Deliverables for property testing in Hoon
Implement basic property testing: the user should be able to write a test arm as a gate using the existing test primitives (such as expect-eq, expect-fail), and the test runner should create random samples and repeatedly slam the gate. Implement custom sample generation: the user should be able to specify a gate which produces custom inputs based on given entropy. Implement sample re-generation, allowing the test to put restricting assumptions on the input. For example, an [@ud @ud] sample testing (sub a b) might require (lte b a), and the user should be able to specify this, rejecting any samples which don’t conform, reporting that inputs were discarded without the test failing.
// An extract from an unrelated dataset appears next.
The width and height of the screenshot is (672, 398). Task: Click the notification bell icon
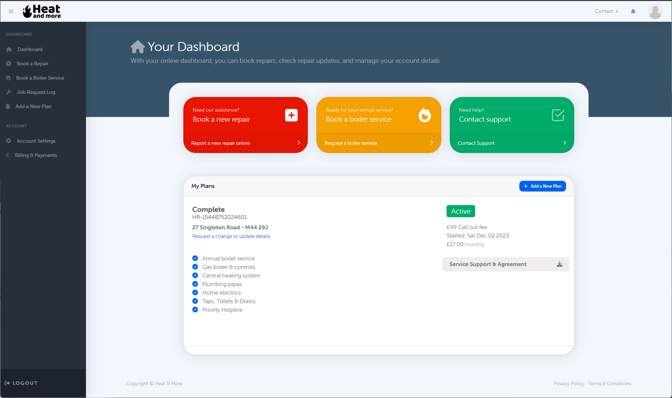(633, 11)
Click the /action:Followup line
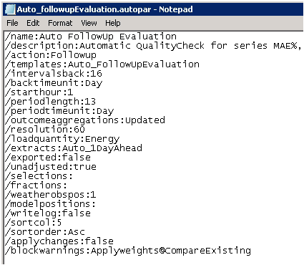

Implement sample shrinking, trying to create the smallest possible failure example. Write documentation for the urbit.org website. Write an example property test suite, showing off the various capabilities of the test framework, for some relevant core functionality from the Hoon standard library.
Timeline and Compensation
Timeline: 1-2 Months
Reward: 7 Stars
Who we are
Runtime Verification, Inc. is a specialist in formal verification, auditing and security products for smart contracts and blockchains. We are the main developers and supporters of the K Framework which we are constantly optimizing and extending.
Rikard Hjort (~bithex-topnym) is an auditor and verification engineer at Runtime Verification. He’s an MSc in Computer Science from Chalmers University of Technology, the creator of kNock, a Hoon School finisher, and the host of the Urbit Berlin meetups.